You started working on “Evasive Species” right as lockdowns were implemented. What was it like to work on the project at that time?
I had studied Michelangelo to the point where I lived in Italy for a while and learned to carve marble in the same village as him. When he was working on projects like the Sistine Chapel, the Black Plague was sweeping through Europe, killing a third of the population and Rome was being sacked by rival armies. My thought was, if he could do that back then, and he didn’t even have artificial lighting, what’s my excuse?

There have been many depictions of Bigfoot. Why did you want to create a hyper-realistic one?
When you see Bigfoot, or when you see something come up on the news about Bigfoot, it’s almost always a letdown.

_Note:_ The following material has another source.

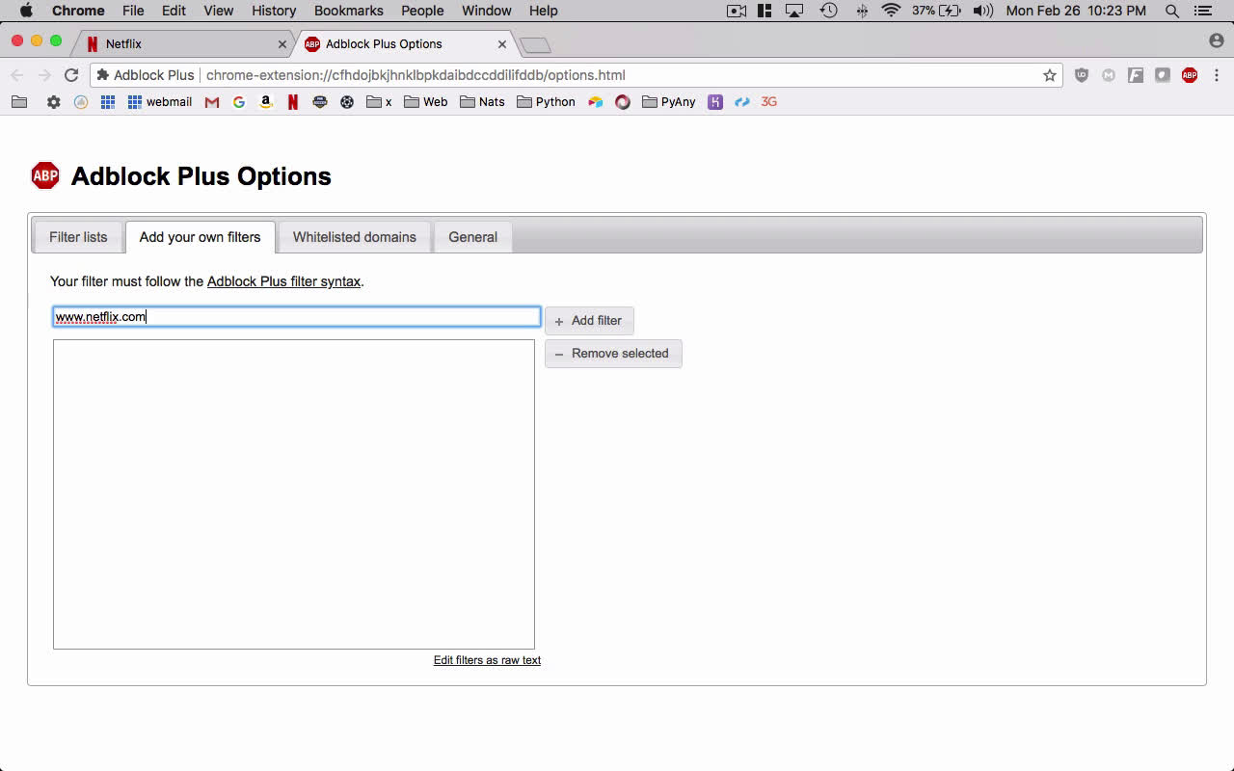
Task: Expand the Nats bookmarks folder
Action: coord(482,102)
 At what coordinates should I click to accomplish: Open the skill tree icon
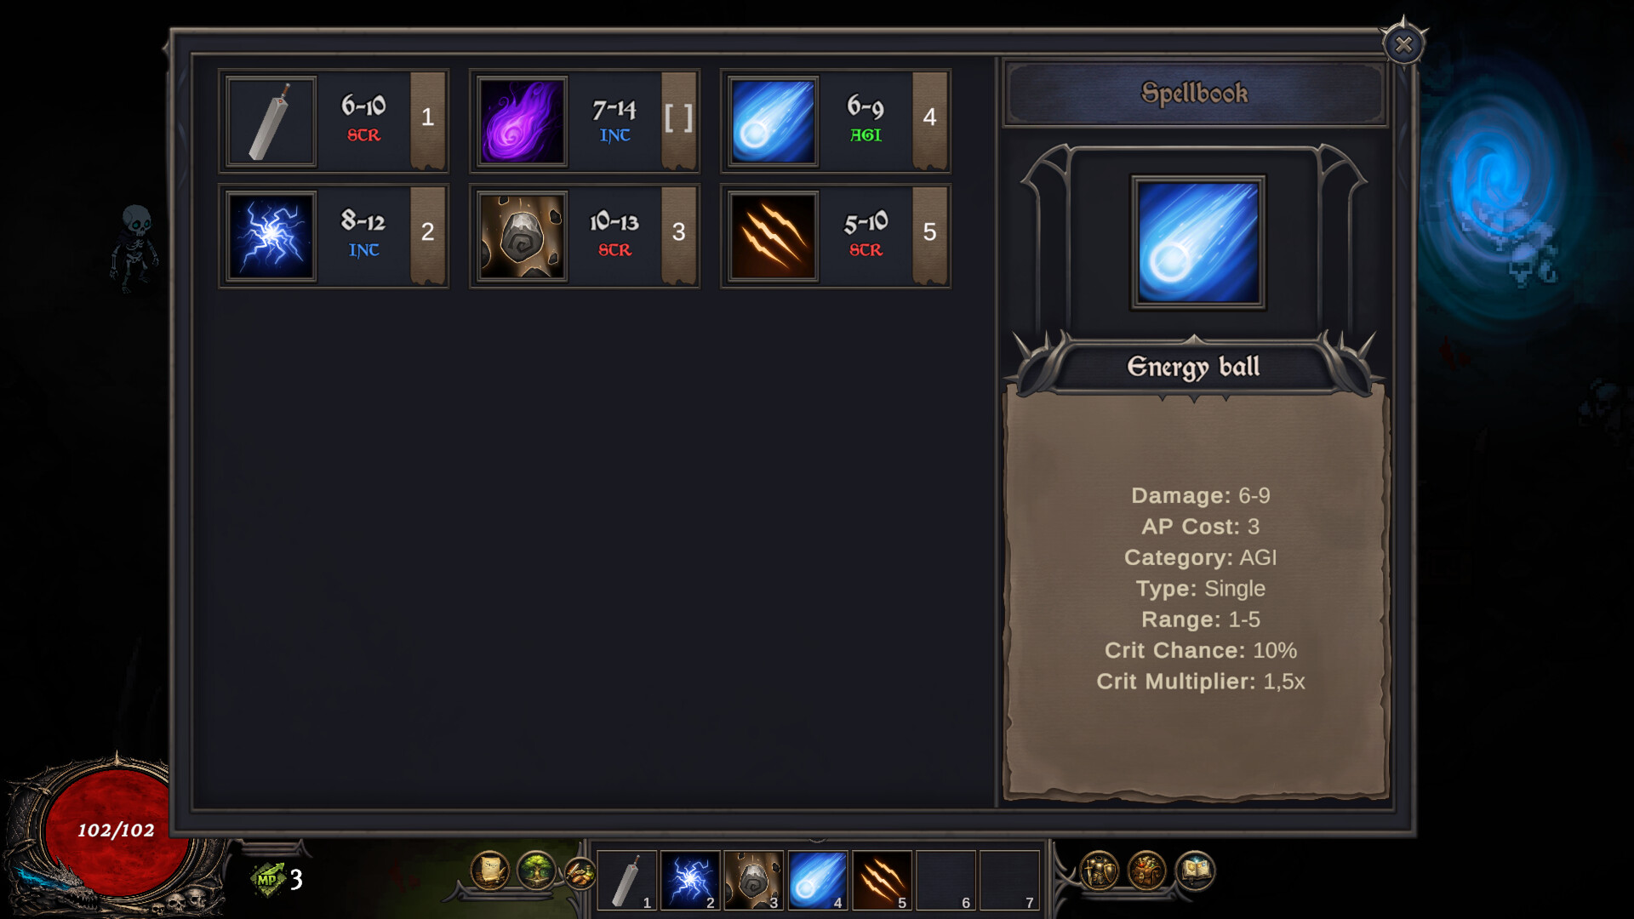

It’s always a blurry, out-of-focus picture, or it’s a hoax. … Hyper-realistic art is a powerful illusion. To walk into a gallery and see even a human figure that looks so lifelike that you’re waiting for it to breathe or blink, that will always capture people’s fascination.

What does it feel like to know something you created will be on the moon? 
It’s incredibly flattering. It is surreal. I still don’t think, even after it happens, I’ll fully be able to wrap my mind around it. One of the first things my mind jumped to was imagining this little alien scuttling around the moon and finding this thing, opening that up and leaving with a very warped perception of what’s happening on Earth, and I’m okay with that.